Published in final edited form as:
PMCID: PMC2923470

Lifetime occupational history and risk of endometriosis

Jennifer L. Marino, PhD,1,2,3 Victoria L. Holt, PhD,1,2 Chu Chen, PhD,1,2 and Scott Davis, PhD1,2



Endometriosis is the presence of functioning endometrial glands and stroma outside the uterine cavity, most often in the pelvic peritoneal cavity. Women with endometriosis commonly have dysmenorrhea, dyspareunia, pain, menorrhagia and/or metrorrhagia; disease complications can include adhesions, chronic pain, and infertility. This exploratory case-control study investigated the relationship between lifetime occupational history and surgically confirmed endometriosis in a population-based sample.


Interviews were conducted with cases, all reproductive-aged female enrollees of a large health-maintenance organization first diagnosed with surgically confirmed endometriosis between April 1, 1996 and March 31, 2001 and randomly selected controls from the reproductive-aged female enrollee list from the same time period. Each reported job was coded using US Census Occupations and Industries codes, and jobs were classed into categories. Having ever worked an occupation in a given job class was compared to never having done so using unconditional logistic regression.


Having ever worked as a flight attendant, service station attendant, or health worker, particularly as a nurse or health aide, was associated with increased risk of endometriosis (flight attendant: OR 9.80, 95% CI 1.08 - 89.02; service station attendant: OR 5.77, 95% CI 1.03 -32.43; health worker: OR 1.49, 95% CI 1.03 - 2.15). Income and education did not make a difference in the odds ratio estimates for the occupations examined.

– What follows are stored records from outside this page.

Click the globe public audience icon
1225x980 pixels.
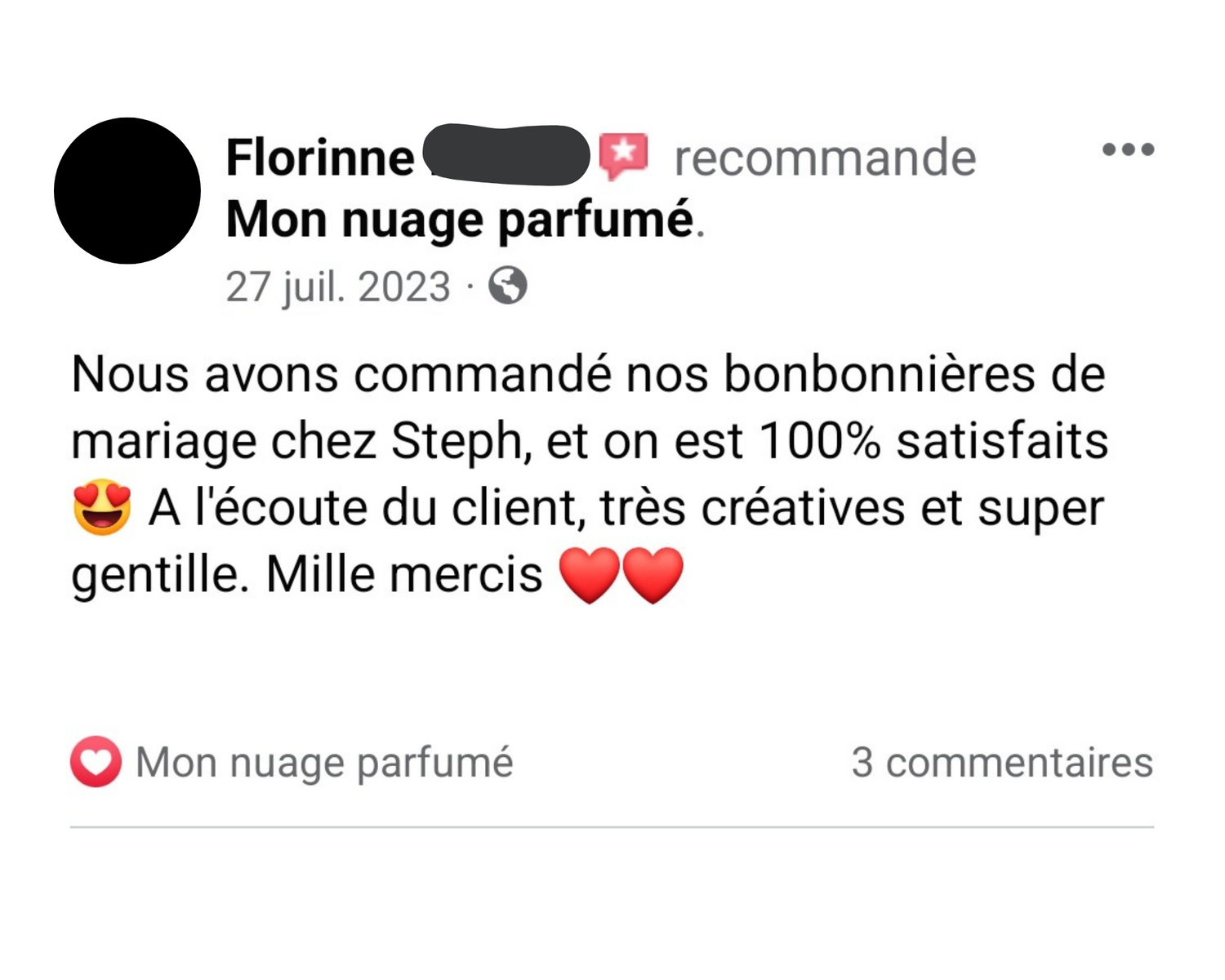(507, 286)
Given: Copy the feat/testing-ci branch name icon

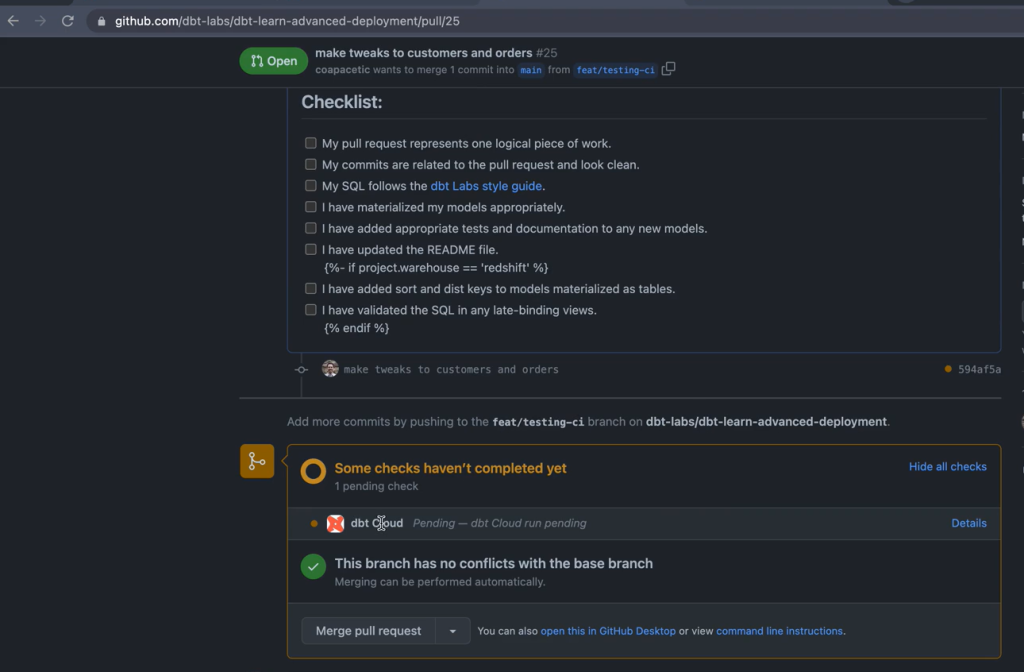Looking at the screenshot, I should tap(669, 69).
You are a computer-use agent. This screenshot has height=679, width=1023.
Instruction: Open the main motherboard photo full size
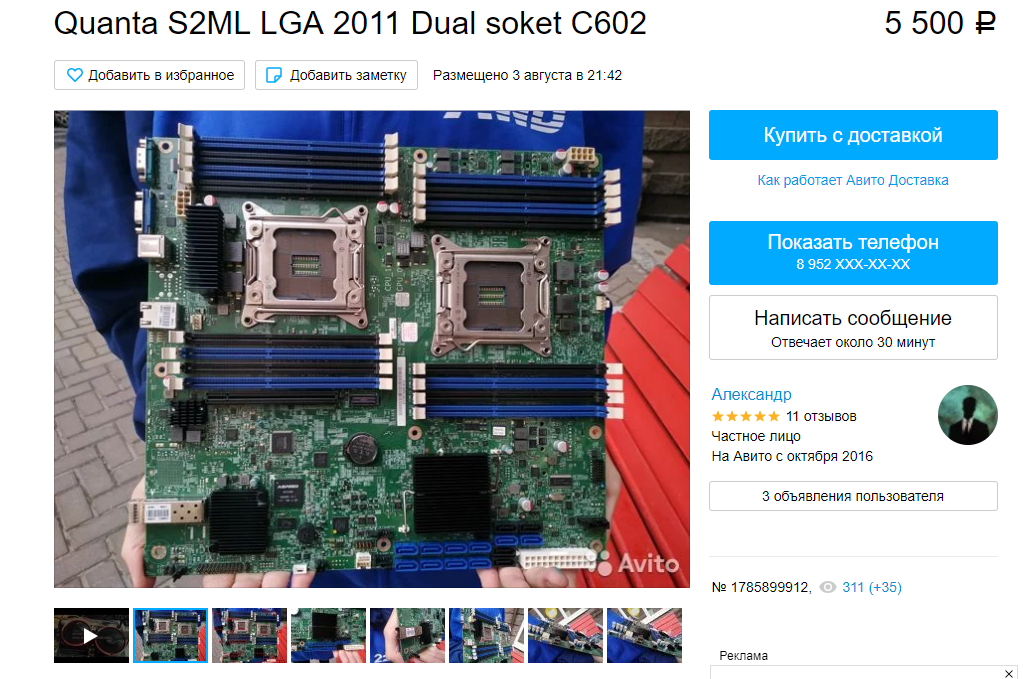click(371, 349)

This exploratory study suggests that having ever worked as a flight attendant, service station attendant, or health worker, particularly as a nurse, may be associated with an increased risk of endometriosis.

Keywords: case-control study, occupational exposure, women’s health


Endometriosis, which affects 5-10% of US women of reproductive age, is the presence of functioning endometrial glands and stroma outside the uterine cavity, most often in the pelvic peritoneal cavity (1). Symptomatic disease commonly features dysmenorrhea, dyspareunia, pain, menorrhagia and/or metrorrhagia; complications can include adhesions, chronic pain, and infertility. Endometriosis is associated with increased overall cancer risk (2), with particular elevation in risk of ovarian cancer (3-5).

Endometriosis has been studied as a potential outcome of occupational exposure to dioxins and included as a secondary outcome in general studies of reduced fertility among workers in certain industries and occupations. These studies have found increased risk of endometriosis-associated infertility among workers exposed to formaldehyde (6), video display terminals (7), chemical dusts (7), or organic solvents (6, 7); and among workers in agricultural industries and occupations, in particular farmworkers (8). To our knowledge there has been no examination to date of the full spectrum of occupational risk of endometriotic disease. In the United States, 72% of women between the ages of 25 and 64 work in the civilian labor force, and the majority of these work full-time, year-round (9). If occupational risks for endometriosis do exist, such exposures will affect many women. This analysis explores the relationship between occupation and endometriosis in a large population-based case-control study.

Subjects and Methods

Study design

As described elsewhere (10), all female enrollees of Group Health Cooperative (GH), a large health-maintenance organization (HMO) in Washington State, USA, between 18 and 49 years of age and first diagnosed with surgically confirmed endometriosis between April 1, 1996 and March 31, 2001 were invited to participate as cases (n = 467.) Potential cases’ reference dates were the month and year of the first GH visit for symptoms ultimately leading to the diagnosis of endometriosis. Potential controls (n = 1016) were randomly selected from a list of women enrolled in GH during the same time period, frequency-matched on five-year age group, and assigned reference dates corresponding to the distribution of case reference dates.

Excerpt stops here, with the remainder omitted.